There are many people who have that hunger for hugs. A study by Tiffany Field and her group found that 26% of respondents felt very deprived of contact while 16% felt moderately deprived. 4 This lack of physical contact can cause a decrease in serotonin, and when serotonin levels drop there is a greater risk of insomnia, anxiety and depression. There are those who soothe those needs for physical contact with the people they live with but many live alone and have no choice but pets or nothing. We have also realized that while our technological tools are very focused on transmitting visual and auditory information, there are virtually no devices that allow interaction through touch. Prototypes of haptic technology, that based on touch, have been developed for two fields: for cybersex and to improve sensations in the world of video games 5. However, these haptic advances are still very preliminary, expensive, crude and not very widespread.

One difficulty of haptic systems is that they require fast and precise coordination of sensory information and motor information.
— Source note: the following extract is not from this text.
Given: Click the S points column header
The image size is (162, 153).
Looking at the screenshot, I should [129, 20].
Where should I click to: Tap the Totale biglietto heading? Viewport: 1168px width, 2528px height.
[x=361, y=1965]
When we hug we use an activation of numerous muscles with a given level of contraction. We neither want to hurt nor do we want our gesture to go unnoticed or unpleasant, like those handshakes that seem to offer us a dead fish instead of a warm hand. At the same time we pick up a lot of sensory information on our skin (pressure, heat, textures, etc.). It’s not easy and, in fact, even the best systems currently available can’t reproduce the sensation of a caress.

So what can be done to improve that sensation of lack of cuddling in what we still have left? One basic strategy is to get our skin to move, to be stimulated, to receive sensations. It can be doing some kind of sport, something as simple as walking stimulates the pressure receptors of the skin in our feet, it can be massaging our head or rubbing our body with a moisturizing cream.

And what will the return to the longed-for normality be like? Some people think that in a few weeks we will have left everything behind like a bad nightmare, the human being has an amazing capacity for plasticity and recovery. Others believe that we will try to make up for lost time and we will have a new happy 20’s full of debauchery and hugs. Finally, there are those who think that we will have changed, that we will have become Nordic, that physical contact will have become much less common and that many people will continue to maintain social distancing, even though we already have the coronavirus at bay. I think that as in the old saying we will look at each other and say “Who came, who didn’t hug?” and throw ourselves into each other’s arms.

References

  1. Boucher NA (2021) No Hugs Allowed: Isolation and Inequity in North Carolina Long-term Services and Supports During COVID-19. North Carol Med J 82 (1): 57-61.
  2. Ocklenburg s (2018) Can I Have a Hug? The Surprising Neuroscience of Embracing.
  3. Dunbar R (2020) #HugaBrit: the science of hugs and why they (mostly) feel so good.
  4. Strainchamps A (2020) Even During Quarantine, You Need A ‘Daily Dose Of Touch’.
  5. Kale S (2020) Skin hunger helps explain your desperate longing for human touch. Wired 29 de abril.